→ **YOUR TASK**: Read the records below. Copy each line where the string "header" occurs.

Pixel coordinate grounding data:

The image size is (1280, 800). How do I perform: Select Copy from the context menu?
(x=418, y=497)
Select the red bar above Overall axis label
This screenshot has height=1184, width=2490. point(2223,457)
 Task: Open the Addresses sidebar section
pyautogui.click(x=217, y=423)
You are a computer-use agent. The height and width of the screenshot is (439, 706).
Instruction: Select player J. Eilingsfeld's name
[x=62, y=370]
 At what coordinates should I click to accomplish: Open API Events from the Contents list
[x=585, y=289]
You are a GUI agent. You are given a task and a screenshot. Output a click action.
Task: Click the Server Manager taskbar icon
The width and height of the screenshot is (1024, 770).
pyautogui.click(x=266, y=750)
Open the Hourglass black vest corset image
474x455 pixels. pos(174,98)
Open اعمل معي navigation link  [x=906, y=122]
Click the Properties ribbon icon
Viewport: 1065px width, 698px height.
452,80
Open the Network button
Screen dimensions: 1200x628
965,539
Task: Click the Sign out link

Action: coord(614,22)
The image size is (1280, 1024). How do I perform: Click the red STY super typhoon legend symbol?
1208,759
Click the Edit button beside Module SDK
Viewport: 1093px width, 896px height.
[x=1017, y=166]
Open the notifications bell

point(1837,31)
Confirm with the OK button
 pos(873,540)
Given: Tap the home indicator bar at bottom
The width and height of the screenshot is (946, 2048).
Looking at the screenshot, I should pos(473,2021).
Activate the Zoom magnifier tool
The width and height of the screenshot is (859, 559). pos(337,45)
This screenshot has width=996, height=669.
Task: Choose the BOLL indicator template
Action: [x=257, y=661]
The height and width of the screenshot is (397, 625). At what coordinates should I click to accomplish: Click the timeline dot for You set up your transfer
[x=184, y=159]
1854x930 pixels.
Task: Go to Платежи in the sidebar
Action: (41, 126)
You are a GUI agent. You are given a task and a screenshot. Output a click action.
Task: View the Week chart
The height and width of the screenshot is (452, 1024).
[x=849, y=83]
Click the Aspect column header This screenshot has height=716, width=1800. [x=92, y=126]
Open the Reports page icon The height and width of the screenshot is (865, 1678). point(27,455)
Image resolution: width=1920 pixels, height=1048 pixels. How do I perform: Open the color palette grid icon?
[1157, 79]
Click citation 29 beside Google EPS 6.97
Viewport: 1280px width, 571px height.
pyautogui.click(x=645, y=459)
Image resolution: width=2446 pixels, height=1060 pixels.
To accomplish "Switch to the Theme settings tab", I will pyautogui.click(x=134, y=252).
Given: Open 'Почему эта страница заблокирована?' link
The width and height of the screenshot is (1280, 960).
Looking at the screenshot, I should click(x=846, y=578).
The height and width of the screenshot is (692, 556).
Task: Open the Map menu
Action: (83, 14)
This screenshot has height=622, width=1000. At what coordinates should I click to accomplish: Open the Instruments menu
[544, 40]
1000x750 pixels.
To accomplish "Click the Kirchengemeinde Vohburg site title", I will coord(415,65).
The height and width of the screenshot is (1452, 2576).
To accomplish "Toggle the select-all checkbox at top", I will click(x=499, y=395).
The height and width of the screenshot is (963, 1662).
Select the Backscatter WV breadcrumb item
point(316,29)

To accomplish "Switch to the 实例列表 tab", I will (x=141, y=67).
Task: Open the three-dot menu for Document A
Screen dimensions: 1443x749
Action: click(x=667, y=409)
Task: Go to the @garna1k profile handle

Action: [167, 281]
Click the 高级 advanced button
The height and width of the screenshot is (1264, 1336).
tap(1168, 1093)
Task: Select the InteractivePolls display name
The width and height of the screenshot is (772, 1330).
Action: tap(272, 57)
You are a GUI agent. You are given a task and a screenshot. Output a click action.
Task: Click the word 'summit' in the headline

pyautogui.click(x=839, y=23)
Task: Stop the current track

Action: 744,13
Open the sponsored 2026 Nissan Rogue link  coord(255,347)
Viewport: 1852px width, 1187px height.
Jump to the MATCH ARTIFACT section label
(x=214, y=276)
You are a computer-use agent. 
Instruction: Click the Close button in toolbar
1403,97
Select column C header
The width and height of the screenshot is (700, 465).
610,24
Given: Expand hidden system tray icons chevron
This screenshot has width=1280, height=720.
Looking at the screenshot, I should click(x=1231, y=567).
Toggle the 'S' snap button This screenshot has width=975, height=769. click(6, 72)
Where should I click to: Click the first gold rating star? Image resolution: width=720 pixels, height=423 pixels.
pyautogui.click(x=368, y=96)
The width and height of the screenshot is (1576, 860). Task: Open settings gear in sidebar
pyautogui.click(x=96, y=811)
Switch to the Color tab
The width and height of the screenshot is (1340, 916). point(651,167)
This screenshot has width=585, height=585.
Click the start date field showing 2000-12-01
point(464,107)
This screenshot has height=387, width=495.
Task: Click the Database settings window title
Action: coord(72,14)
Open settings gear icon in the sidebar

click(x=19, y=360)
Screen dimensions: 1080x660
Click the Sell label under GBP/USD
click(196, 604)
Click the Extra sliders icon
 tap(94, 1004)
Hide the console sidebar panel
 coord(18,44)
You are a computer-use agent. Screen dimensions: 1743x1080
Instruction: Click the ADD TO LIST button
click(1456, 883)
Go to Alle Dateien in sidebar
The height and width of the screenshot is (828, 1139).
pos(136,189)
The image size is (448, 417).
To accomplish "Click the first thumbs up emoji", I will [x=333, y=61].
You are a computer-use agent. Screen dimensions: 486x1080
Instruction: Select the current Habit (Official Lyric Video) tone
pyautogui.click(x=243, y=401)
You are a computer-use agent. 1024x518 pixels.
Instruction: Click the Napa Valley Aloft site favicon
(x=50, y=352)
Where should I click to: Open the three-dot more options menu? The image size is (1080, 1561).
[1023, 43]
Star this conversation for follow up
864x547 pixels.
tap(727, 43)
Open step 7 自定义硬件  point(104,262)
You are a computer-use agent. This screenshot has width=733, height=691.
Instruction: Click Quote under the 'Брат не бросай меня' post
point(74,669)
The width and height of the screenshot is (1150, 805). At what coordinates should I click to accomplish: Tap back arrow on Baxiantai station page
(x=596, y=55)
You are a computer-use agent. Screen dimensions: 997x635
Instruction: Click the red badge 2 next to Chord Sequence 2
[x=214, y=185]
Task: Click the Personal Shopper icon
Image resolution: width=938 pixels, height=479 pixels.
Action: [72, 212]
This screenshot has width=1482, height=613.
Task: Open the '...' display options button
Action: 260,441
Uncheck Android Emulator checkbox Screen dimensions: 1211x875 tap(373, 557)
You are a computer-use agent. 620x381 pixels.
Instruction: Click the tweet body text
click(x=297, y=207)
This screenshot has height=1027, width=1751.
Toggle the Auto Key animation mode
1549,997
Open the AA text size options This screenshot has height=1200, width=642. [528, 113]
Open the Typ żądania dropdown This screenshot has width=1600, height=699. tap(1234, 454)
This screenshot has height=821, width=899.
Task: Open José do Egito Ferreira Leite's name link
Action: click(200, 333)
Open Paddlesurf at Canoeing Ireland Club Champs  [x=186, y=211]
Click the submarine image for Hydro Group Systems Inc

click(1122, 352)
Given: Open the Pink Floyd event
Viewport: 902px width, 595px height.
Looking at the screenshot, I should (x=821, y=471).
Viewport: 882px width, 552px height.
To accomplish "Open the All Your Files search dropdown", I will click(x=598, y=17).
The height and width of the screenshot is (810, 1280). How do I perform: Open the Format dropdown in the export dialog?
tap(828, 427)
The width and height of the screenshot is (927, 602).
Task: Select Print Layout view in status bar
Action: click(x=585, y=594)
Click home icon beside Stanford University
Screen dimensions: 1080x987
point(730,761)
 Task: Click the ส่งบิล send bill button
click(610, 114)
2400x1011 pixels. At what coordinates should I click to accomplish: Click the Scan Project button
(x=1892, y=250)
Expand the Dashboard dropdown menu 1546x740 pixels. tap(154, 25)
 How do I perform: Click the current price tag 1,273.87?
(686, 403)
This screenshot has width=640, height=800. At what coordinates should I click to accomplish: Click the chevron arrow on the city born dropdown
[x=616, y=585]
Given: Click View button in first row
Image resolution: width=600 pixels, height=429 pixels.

→ **OUTPUT FOR THIS EXERCISE**:
Click the Aspect column header This screenshot has height=716, width=1800. [x=92, y=126]
Select column C header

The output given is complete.